All that recently went to the International Space Station wasn't just supplies for the astronauts. Four 'passengers' were released above the ISS making it a first for four small sats launched from a cargo vessel that climbed in altitude before their release.


An Orbital ATK Cygnus cargo spacecraft arrives at the International Space Station in October. After departing the ISS, the Cygnus raised its orbit and deployed four Spire cubesats November 25. Credit: NASA

An Orbital ATK Cygnus cargo spacecraft deployed four Lemur-2 small satellites for Spire Global on November 25. The release took place at an altitude of 500 kilometers or 310.7 miles. This was the first time a cargo vessel deployed satellites above the orbit of the International Space Station.

This transpired after the Cygnus departed the ISS on November 21. This isn't the first time that cubesats were released after delivering supplies to the ISS, however, this was the first time that the Cygnus raised its orbit above the ISS prior to the deployment. The higher orbit gives the satellites a longer orbital lifetime: about two years from that higher orbit, versus nine months had they been deployed at the same altitude of the station.  

Spire is developing a constellation of cubesats to collect weather and ship tracking data, and the task has been a real challenge for Spire due to satellite launch delays. Spire has launched 21 cubesat-class spacecraft to date, 16 are currently in orbit, including the four deployed November 25. Most of those have been placed into orbit directly from the ISS or from other Cygnus spacecraft at the same altitude as the ISS, and four were launched into a polar orbit on an Indian Polar Satellite Launch Vehicle in 2015.

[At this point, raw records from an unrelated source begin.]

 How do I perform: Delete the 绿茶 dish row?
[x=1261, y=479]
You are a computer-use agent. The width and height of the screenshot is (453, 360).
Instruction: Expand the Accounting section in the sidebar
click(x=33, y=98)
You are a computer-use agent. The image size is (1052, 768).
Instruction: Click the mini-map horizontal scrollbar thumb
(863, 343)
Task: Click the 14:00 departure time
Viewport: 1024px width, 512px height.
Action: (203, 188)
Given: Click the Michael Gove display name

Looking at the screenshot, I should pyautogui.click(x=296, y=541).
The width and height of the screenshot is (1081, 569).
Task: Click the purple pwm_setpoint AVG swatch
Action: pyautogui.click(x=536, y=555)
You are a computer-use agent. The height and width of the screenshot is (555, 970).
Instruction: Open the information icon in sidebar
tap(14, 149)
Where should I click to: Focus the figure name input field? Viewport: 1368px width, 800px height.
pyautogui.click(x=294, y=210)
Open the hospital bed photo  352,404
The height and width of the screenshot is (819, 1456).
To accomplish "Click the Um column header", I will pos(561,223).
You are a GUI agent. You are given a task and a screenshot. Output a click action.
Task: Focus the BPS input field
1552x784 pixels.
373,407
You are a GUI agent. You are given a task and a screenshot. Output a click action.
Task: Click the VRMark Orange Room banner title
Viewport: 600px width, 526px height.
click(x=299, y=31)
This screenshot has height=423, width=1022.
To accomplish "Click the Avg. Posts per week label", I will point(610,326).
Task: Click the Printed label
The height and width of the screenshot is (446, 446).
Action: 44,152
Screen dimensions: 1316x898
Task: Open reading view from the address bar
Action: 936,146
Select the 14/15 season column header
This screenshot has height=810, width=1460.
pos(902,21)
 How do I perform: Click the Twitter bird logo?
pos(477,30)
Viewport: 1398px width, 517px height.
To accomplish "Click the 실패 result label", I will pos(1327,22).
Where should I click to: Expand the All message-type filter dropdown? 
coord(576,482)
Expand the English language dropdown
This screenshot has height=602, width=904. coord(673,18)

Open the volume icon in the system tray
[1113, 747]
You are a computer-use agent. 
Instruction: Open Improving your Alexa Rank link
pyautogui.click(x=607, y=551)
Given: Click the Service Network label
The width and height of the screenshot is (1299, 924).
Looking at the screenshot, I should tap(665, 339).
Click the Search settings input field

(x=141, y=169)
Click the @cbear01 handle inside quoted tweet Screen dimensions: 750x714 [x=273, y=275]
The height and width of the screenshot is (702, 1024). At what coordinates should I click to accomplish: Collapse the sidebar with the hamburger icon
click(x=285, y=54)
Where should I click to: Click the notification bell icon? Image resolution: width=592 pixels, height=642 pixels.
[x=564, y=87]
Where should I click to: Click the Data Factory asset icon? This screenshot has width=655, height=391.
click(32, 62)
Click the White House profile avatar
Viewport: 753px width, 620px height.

The company has booked slots for more than 70 satellites for launch next year on eight different vehicles but did not specifically identify which ones. Jenny Barna, Spire's launch manager is looking forward to the companies that will eventually have dedicated smallsats launch vehicles such as Rocket Lab's Electron and Virgin Galactic's LauncherOne, but is not relying on them for any upcoming launches.